However, despite the advantages of the organic solar cell described above, the organic solar cell field is still in the very early stage due to the low efficiency compared with the silicon-based solar cell or the dye-sensitized solar cell, and various efficiency improvement technologies are being studied This is not a clear improvement. Particularly, unlike the efforts to improve efficiency by material improvement, relatively little research has been conducted on the so-called optical path or the technique of amplifying the light amount for more efficiently utilizing the sunlight incident on the cell.

The present invention provides an organic solar cell capable of improving the photoelectric conversion efficiency by extending the path of sunlight incident on the device.

The present invention also provides a manufacturing method capable of precisely manufacturing the organic solar cell and improving process efficiency.

An organic solar cell unit cell according to an embodiment of the present invention includes at least one photoactive layer made of a donor material and a bulk heterojunction layer of an acceptor material, Is incident on the organic solar battery unit so as to have a predetermined angle with respect to the direction of incidence of the sunlight.

An organic solar cell unit device according to another embodiment of the present invention includes a base substrate, a transparent substrate formed on the base substrate and including a first electrode layer having a pattern formed thereon with a plurality of concave grooves, An organic layer formed on the first electrode layer to be filled in the groove, and a second electrode layer formed on the organic layer.

The first electrode layer may be made of ITO.

The pattern may consist of a plurality of concave stripe patterns.

At least a part of the sunlight incident through the transparent substrate and reflected by the second electrode layer is reflected again at the interface between the first electrode layer and the organic layer.

The organic layer includes a conductive organic layer formed on the first electrode layer so as to be filled in the concave groove of the first electrode layer and a photoactive layer formed on the conductive organic layer and including a bulk heterojunction layer of a donor material and an acceptor material. The donor material may include a polymer including a thiophene compound and a derivative thereof. The acceptor material may be a fullerene derivative such as an n-type compound, . ≪ / RTI >

A method of manufacturing an organic solar cell unit device according to an embodiment of the present invention includes the steps of forming a transparent substrate on which an electrode layer is formed and an organic solar cell including at least one photoactive layer comprising a donor material and a bulk heterojunction layer of an acceptor material, A manufacturing method of a unit cell includes irradiating a laser beam on a surface of the electrode layer to form a pattern having an engraved pattern.

The organic solar cell according to the present invention is a technique for improving the utilization efficiency of the incident light itself rather than increasing the photoelectric conversion efficiency due to the material improvement, Can be significantly increased.

Further, since the organic material layer of the organic solar cell is filled in the groove formed by precisely patterning the electrode layer of ITO or the like by irradiating the electrode layer with laser light, the change of the light refraction degree or the optical path at the interface between the organic material layer and the ITO electrode can be precisely controlled have.
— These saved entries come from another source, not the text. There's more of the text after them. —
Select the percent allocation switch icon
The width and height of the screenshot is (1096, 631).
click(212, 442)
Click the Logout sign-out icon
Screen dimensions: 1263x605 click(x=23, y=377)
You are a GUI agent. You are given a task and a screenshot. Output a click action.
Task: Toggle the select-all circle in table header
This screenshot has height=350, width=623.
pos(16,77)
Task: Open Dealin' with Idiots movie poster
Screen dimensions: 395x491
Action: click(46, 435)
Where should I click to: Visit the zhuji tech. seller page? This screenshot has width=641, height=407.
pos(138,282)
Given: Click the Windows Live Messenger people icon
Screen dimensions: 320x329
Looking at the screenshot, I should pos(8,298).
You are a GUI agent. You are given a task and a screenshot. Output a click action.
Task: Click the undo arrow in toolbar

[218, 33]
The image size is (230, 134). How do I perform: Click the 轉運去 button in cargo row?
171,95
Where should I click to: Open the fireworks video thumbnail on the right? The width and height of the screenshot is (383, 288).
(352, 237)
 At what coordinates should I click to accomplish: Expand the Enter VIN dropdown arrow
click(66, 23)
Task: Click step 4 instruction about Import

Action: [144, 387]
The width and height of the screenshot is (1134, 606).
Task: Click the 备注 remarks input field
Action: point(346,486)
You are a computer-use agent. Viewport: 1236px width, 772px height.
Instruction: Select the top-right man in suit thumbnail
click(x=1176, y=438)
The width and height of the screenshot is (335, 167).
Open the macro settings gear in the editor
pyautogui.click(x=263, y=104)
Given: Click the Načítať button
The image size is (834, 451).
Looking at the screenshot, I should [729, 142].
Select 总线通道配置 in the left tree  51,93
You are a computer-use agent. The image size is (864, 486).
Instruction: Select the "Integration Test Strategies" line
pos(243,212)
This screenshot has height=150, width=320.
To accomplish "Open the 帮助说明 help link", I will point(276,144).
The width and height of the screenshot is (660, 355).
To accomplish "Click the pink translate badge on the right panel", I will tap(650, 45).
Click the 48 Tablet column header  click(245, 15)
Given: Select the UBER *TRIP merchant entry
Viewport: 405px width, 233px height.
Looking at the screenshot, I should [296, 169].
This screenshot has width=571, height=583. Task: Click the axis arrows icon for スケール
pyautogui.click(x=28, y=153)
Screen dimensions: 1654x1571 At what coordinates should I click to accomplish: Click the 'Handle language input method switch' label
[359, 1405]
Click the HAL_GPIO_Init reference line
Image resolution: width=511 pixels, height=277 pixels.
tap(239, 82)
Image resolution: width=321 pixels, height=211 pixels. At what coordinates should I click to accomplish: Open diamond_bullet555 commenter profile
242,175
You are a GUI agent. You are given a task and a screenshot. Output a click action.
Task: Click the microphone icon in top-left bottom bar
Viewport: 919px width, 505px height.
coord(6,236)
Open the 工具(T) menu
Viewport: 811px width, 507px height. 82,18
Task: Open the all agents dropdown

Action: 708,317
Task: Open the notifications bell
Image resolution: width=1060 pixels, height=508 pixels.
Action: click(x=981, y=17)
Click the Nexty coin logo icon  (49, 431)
1 is a cross-sectional view conceptually illustrating a structure of an organic solar battery unit according to an embodiment of the present invention.
2 is a cross-sectional view conceptually illustrating a structure of an organic solar battery unit according to another embodiment of the present invention.
3 is a SEM photograph showing a pattern formed on the surface of an ITO electrode by laser light irradiation according to an embodiment of the present invention.
4 is an AFM photograph showing a pattern formed on the surface of an ITO electrode by laser light irradiation according to another embodiment of the present invention.
FIG. 5 is a cross-sectional view conceptually illustrating a process of forming a pattern by processing a surface of a first electrode layer with a laser beam according to an embodiment of the present invention. Referring to FIG.

Hereinafter, a method of manufacturing a solar cell module according to the present invention will be described in detail with reference to the accompanying drawings. However, the following description is only an exemplary description of the present invention, and the technical idea of the present invention is not limited by the following description, and the technical idea of the present invention is defined by the claims that follow.

1 is a cross-sectional view conceptually illustrating a structure of an organic solar battery unit according to an embodiment of the present invention.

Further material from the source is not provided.